EXCERPTED RECORDS
╭──

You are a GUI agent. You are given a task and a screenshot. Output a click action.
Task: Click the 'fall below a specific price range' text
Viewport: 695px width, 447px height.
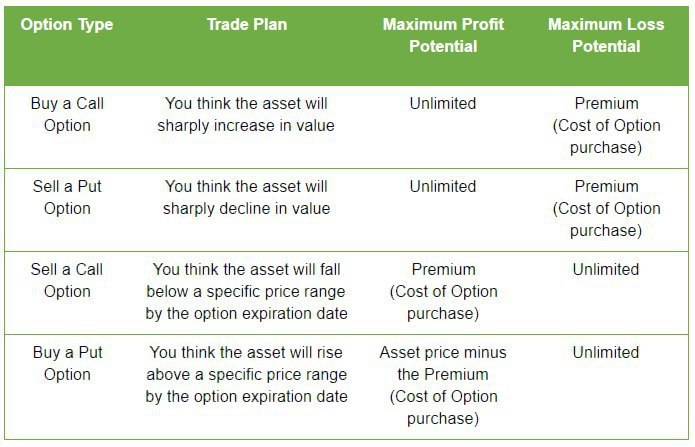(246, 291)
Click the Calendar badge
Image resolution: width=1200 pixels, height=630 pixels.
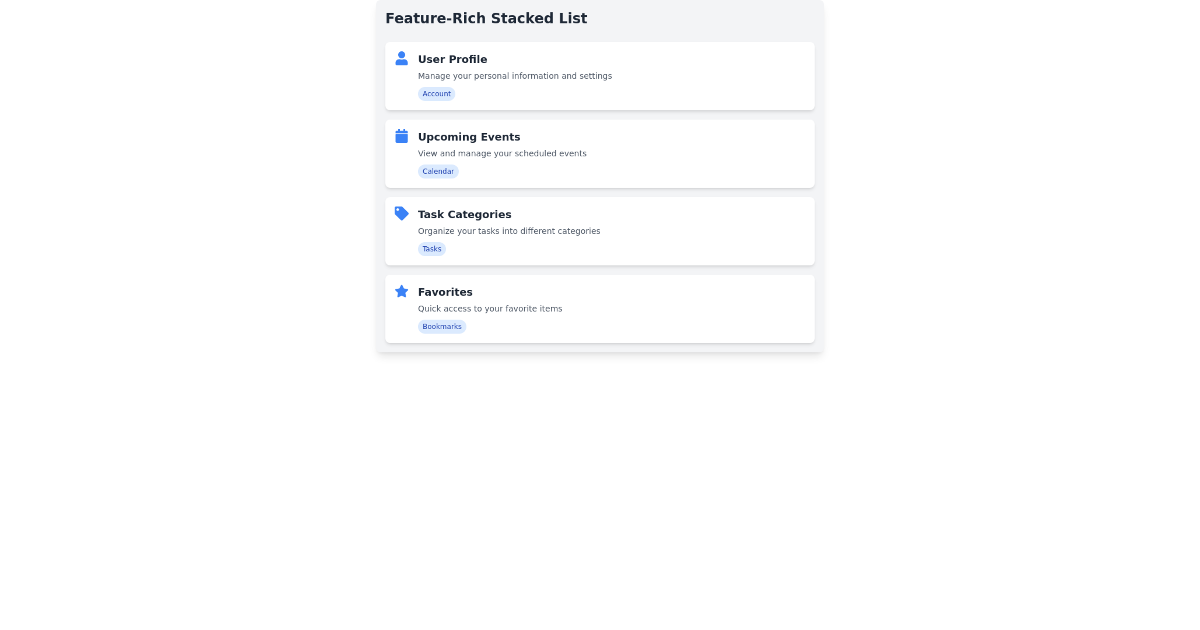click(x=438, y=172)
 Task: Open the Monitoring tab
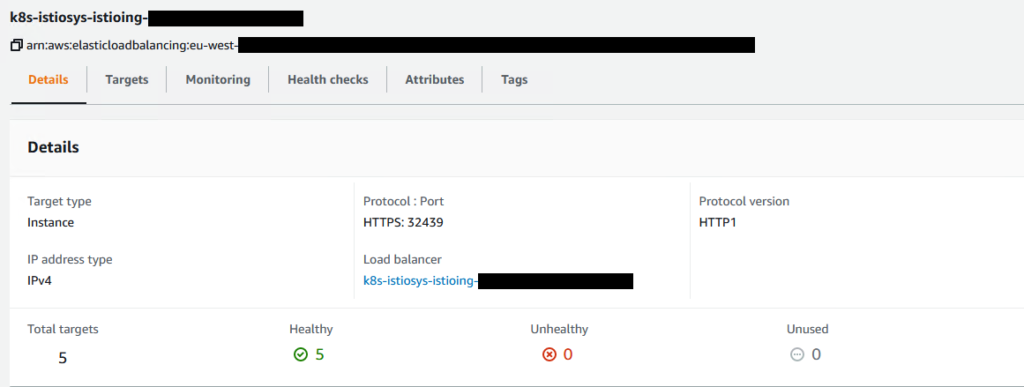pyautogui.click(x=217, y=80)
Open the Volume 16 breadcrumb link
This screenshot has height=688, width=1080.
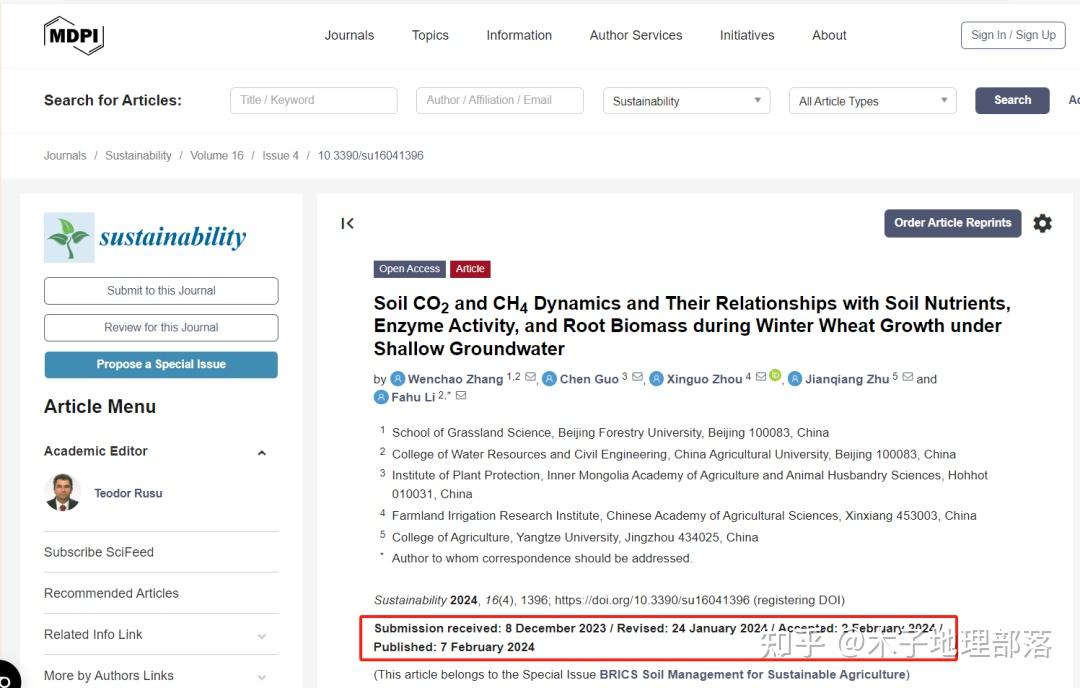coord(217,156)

╰──

All of the listing should be transcribed exactly, but none of its images.

You are a GUI agent. You are given a task and a screenshot. Output a click action.
Task: Click the 'fall below a specific price range' text
Viewport: 695px width, 447px height.
(246, 291)
Click the Calendar badge
Image resolution: width=1200 pixels, height=630 pixels.
click(x=438, y=172)
 Task: Open the Monitoring tab
pyautogui.click(x=217, y=80)
Open the Volume 16 breadcrumb link
This screenshot has height=688, width=1080.
coord(217,156)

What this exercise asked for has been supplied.